In his Parables of the Kingdom, the Protestant commentator C.H. Dodd writes, “there is a reason for this realism in the parables of Jesus. It arises from a conviction that there is no mere analogy, but an inward affinity, between the natural order and the supernatural order, or as we might put it in the language of the parables themselves, the Kingdom of God is intrinsically like the processes of nature and of the daily life of man.” The Catholic commentator Leopold Fonck, S.J. makes the same point when in his Parables of the Gospel he writes: “That such images and comparisons for the illustration of the supernatural order exist everywhere in the natural world is in accordance with the relation which the divine creator willed should exist between the visible and the invisible world.”
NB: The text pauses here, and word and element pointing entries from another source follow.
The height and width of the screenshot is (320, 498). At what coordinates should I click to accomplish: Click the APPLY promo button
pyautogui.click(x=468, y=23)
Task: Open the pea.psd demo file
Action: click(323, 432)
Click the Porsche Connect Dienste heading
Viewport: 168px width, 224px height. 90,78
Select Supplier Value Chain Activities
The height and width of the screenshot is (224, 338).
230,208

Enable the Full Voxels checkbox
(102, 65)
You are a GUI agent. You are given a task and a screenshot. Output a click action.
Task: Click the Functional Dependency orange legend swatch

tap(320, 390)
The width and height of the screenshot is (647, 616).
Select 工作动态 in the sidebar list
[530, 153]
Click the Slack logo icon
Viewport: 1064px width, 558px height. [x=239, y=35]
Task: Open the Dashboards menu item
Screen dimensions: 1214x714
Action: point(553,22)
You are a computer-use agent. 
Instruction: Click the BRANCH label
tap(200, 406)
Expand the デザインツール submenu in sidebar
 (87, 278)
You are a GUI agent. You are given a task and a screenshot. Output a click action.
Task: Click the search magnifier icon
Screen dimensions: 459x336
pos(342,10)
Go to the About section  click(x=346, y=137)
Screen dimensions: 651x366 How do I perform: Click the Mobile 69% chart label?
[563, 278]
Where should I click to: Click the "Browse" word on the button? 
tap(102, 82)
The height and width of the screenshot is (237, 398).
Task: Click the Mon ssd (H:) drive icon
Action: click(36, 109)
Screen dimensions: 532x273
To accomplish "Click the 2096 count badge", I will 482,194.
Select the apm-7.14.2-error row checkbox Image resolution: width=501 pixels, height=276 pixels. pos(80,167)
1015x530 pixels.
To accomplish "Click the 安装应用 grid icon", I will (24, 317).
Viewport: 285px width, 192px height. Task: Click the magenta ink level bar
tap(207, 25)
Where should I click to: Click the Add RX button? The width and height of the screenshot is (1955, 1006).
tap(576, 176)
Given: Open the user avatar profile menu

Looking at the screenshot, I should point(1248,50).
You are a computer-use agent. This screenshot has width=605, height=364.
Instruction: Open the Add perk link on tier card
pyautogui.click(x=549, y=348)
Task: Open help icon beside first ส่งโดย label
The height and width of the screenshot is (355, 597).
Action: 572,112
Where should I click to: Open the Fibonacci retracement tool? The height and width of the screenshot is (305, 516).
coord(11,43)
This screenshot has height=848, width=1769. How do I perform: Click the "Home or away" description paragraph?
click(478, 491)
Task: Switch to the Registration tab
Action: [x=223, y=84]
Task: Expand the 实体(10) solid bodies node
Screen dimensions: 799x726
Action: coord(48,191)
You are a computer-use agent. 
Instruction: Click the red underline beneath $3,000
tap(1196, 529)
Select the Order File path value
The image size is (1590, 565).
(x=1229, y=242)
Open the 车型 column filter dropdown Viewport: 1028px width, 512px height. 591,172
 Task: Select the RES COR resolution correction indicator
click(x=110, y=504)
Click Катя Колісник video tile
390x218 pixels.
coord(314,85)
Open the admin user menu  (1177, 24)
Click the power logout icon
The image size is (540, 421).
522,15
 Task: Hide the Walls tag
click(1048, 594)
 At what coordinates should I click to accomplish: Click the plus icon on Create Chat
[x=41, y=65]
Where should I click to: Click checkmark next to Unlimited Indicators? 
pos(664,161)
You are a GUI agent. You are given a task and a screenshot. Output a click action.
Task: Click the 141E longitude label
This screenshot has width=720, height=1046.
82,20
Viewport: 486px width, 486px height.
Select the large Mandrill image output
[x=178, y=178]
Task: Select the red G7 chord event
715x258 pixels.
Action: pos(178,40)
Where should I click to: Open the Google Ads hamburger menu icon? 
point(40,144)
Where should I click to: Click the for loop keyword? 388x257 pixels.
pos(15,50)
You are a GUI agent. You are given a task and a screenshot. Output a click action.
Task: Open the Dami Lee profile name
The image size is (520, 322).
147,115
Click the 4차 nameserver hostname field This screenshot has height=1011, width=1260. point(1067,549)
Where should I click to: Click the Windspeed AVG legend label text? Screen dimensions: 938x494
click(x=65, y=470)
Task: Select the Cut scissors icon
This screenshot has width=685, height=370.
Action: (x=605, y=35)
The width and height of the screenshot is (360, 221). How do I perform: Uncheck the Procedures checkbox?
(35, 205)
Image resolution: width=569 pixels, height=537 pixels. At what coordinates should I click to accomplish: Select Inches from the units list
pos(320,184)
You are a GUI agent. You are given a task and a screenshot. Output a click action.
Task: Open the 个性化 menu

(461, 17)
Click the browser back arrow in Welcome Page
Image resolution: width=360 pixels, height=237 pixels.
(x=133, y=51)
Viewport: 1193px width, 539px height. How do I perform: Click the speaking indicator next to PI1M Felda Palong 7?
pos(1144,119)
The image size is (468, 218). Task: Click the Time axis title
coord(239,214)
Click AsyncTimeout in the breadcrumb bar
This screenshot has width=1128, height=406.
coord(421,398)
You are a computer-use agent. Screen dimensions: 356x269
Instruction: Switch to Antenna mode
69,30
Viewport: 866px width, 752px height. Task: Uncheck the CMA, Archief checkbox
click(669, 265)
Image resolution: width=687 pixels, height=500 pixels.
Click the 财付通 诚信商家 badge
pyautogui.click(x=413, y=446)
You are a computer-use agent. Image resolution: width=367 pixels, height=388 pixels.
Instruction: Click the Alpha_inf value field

A striking example of the visible world illustrating the invisible world is found in Our Lord’s explanation of the parable of the Sower. Just as the productiveness or non-productiveness of the seed depends upon the soil that receives it, so does the productiveness or non-productiveness of the word of God depend upon the receptiveness of those who hear it. This basic comparison is further subdivided. Just as the seed does not penetrate the footpath, the word of God does not penetrate the hearts of the calloused and indifferent. As the seed which flourished for a time in rocky ground and among thorns ultimately yielded no fruit, so it is with those who welcome the word of God but afterwards fall away. Some do so because they are unwilling to make the necessary sacrifices (the rocky ground) and others because they do not curb their inordinate desires (the thorns). The seed which bears fruit does not do so to the same degree and this re-emphasizes the point that the productiveness of God’s word depends on the receptiveness of those who hear it.

Because Christ did not explain all of his parables, Catholic exegetes have alerted us to clues of interpretation. Before touching on any of these, however, a difficulty regarding the object of the parables arising from Mark 4:11–12 (and parallel passages in Matthew 13:13 and Luke 8:10) must be confronted. There Christ says: “To you it is given to know the mystery of the kingdom of God: but to them that are without, all things are done in parables: That seeing they may not see, and not perceive; and hearing they may hear, and not understand; lest at any time they should be converted, and their sins should be forgiven them.”